= DO THIS =
Render these lines as a numbered list, omitting any blank lines.

※ ※ ※

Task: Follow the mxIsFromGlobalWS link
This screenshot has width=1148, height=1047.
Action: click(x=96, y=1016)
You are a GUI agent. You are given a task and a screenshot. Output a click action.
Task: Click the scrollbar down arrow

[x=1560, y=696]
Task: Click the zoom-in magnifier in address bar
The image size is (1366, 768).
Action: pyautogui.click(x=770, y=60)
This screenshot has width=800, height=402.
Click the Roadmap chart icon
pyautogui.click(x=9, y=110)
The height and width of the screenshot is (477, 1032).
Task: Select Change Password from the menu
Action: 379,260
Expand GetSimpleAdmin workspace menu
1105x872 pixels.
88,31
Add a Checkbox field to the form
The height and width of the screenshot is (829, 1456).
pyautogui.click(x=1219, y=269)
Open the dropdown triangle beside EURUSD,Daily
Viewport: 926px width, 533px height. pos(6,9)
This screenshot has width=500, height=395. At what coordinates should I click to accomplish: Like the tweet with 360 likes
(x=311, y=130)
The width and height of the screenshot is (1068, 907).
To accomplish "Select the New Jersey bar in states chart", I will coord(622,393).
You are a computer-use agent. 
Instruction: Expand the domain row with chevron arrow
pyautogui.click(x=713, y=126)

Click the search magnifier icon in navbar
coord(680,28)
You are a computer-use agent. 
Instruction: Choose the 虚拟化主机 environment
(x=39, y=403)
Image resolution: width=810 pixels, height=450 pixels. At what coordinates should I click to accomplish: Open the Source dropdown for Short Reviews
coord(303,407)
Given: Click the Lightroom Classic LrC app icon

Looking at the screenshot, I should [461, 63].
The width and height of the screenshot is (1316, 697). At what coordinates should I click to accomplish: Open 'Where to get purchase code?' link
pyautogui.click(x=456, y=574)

※ ※ ※

= ANSWER FOR THIS EXERCISE =
1. Task: Follow the mxIsFromGlobalWS link
2. This screenshot has width=1148, height=1047.
3. Action: click(x=96, y=1016)
4. You are a GUI agent. You are given a task and a screenshot. Output a click action.
5. Task: Click the scrollbar down arrow
6. [x=1560, y=696]
7. Task: Click the zoom-in magnifier in address bar
8. The image size is (1366, 768).
9. Action: pyautogui.click(x=770, y=60)
10. This screenshot has width=800, height=402.
11. Click the Roadmap chart icon
12. pyautogui.click(x=9, y=110)
13. The height and width of the screenshot is (477, 1032).
14. Task: Select Change Password from the menu
15. Action: 379,260
16. Expand GetSimpleAdmin workspace menu
17. 1105x872 pixels.
18. 88,31
19. Add a Checkbox field to the form
20. The height and width of the screenshot is (829, 1456).
21. pyautogui.click(x=1219, y=269)
22. Open the dropdown triangle beside EURUSD,Daily
23. Viewport: 926px width, 533px height. pos(6,9)
24. This screenshot has width=500, height=395. At what coordinates should I click to accomplish: Like the tweet with 360 likes
25. (x=311, y=130)
26. The width and height of the screenshot is (1068, 907).
27. To accomplish "Select the New Jersey bar in states chart", I will coord(622,393).
28. You are a computer-use agent. 
29. Instruction: Expand the domain row with chevron arrow
30. pyautogui.click(x=713, y=126)
31. Click the search magnifier icon in navbar
32. coord(680,28)
33. You are a computer-use agent. 
34. Instruction: Choose the 虚拟化主机 environment
35. (x=39, y=403)
36. Image resolution: width=810 pixels, height=450 pixels. At what coordinates should I click to accomplish: Open the Source dropdown for Short Reviews
37. coord(303,407)
38. Given: Click the Lightroom Classic LrC app icon
39. Looking at the screenshot, I should [461, 63].
40. The width and height of the screenshot is (1316, 697). At what coordinates should I click to accomplish: Open 'Where to get purchase code?' link
41. pyautogui.click(x=456, y=574)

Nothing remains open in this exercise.